After grabbing a quick snack in the little cafe in the palace, and enjoying the views for a few minutes, we explored the Palace. It started off as a chapel constructed in the middle ages after an apparition of the Virgin Mary, and later a monastery was constructed on the site. It, like the moorish castle ,was damaged in the Great Lisbon Earthquake of 1755, and remained in ruins until King Ferdinand II came around in the 1830s. From the ruins of the monastery, he created a palace to be used as the Portuguese royal family’s summer home. The last queen of Portugal, Queen Amelia, lived there until her exile, after which point it became a popular monument.
A rare non-selfie
I must admit, the outside was quite impressive and beautiful. There are clearly islamic influences, among others, in the design, and I found its bright colors beautiful and not at all garish. The inside is worth a quick walk through, but not as impressive as other palaces I’ve visited. (Perhaps that’s because the two that come to mind are Windsor Castle and Buckingham Palace, both of which serve as homes for real-live royal families to this day.)

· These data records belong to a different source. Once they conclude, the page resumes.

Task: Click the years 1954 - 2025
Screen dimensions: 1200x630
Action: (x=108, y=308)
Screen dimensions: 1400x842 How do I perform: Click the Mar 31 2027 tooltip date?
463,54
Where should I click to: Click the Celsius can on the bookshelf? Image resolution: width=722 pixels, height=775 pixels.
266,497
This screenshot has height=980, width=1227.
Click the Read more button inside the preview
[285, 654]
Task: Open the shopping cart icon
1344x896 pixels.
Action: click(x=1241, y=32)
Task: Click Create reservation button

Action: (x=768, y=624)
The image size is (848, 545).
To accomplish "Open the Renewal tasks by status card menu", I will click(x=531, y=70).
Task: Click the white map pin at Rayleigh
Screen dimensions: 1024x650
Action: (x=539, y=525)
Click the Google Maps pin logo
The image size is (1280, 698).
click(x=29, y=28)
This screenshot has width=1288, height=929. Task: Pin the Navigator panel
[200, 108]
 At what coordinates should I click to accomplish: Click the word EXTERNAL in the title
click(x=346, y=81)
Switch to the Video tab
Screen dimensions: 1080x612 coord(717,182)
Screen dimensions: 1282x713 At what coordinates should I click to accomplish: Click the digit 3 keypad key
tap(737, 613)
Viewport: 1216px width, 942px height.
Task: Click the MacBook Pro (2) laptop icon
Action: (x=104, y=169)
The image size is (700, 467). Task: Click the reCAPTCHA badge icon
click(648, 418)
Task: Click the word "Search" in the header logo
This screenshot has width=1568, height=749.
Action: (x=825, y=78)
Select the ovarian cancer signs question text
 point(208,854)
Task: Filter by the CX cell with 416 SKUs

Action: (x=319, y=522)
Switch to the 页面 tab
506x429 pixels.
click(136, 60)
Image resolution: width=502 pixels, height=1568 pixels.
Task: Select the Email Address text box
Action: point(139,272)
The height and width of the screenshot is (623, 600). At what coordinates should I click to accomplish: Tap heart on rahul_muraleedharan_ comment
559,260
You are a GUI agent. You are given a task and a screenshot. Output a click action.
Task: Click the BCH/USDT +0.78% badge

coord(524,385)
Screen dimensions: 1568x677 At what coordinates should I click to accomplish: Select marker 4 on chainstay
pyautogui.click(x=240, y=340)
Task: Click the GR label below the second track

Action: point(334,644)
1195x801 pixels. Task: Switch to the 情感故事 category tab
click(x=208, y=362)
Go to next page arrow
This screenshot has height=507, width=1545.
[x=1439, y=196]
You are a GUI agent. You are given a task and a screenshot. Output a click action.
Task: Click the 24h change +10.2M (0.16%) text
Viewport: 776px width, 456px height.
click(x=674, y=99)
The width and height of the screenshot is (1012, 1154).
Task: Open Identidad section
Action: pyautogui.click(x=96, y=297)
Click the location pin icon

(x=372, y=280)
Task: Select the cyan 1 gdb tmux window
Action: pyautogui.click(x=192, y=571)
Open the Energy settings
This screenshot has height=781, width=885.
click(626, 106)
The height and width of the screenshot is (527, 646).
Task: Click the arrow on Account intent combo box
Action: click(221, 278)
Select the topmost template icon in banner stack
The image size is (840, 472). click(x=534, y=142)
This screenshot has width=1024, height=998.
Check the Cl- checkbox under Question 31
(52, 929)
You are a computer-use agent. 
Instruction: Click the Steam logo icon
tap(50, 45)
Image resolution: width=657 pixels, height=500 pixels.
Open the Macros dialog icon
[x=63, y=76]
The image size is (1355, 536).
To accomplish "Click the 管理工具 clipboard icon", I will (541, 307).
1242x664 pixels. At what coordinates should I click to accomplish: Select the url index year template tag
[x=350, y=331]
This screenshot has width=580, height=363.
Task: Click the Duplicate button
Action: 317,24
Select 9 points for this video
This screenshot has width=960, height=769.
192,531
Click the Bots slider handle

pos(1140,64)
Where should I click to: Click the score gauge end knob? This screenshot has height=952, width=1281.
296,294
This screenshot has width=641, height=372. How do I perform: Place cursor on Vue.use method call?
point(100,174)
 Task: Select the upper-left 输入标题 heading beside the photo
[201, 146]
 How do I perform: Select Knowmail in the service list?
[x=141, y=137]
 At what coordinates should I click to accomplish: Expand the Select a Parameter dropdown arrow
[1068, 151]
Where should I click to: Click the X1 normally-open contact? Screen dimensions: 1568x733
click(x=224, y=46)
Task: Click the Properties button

An inner courtyard again with lots of islamic influences
After Sintra, we took a 45 minute train back into the heart of Lisbon. We explored the Praça do Comércio for a bit, popped in a very strange but also cool free (at least the first floor was free) art museum, the Museu do Design, and then headed down the street to our lunch spot, where we ate, arguably, the best burgers we’ve ever had.
My sensible hiking attire
How pretty is this street? All the sidewalks and pedestrian zones are this beautiful cobblestone laid in a pattern
We had an awesome trip to Lisbon and Sintra. It didn’t hurt that we found the Portuguese to be among some of the nicest people we’ve encountered while traveling. We also loved low-key, ocean side vibe of Lisbon. It’s a lot smaller than the other popular tourist destinations in Europe, but has a very distinct culture and authentic feel to it that can’t be beat. We tend to enjoy the places that don’t feel as though half the population is tourists, and Lisbon feels more local than most. I could stare at the washed out tile facades of the buildings with a nice glass of vinho verde and a book all day long. The husband and I definitely want to make it back to explore more of Portugal, indulging in all the delicious food along the way. Maybe I’ll even get super adventurous and try some fish. Let’s be honest, probably not.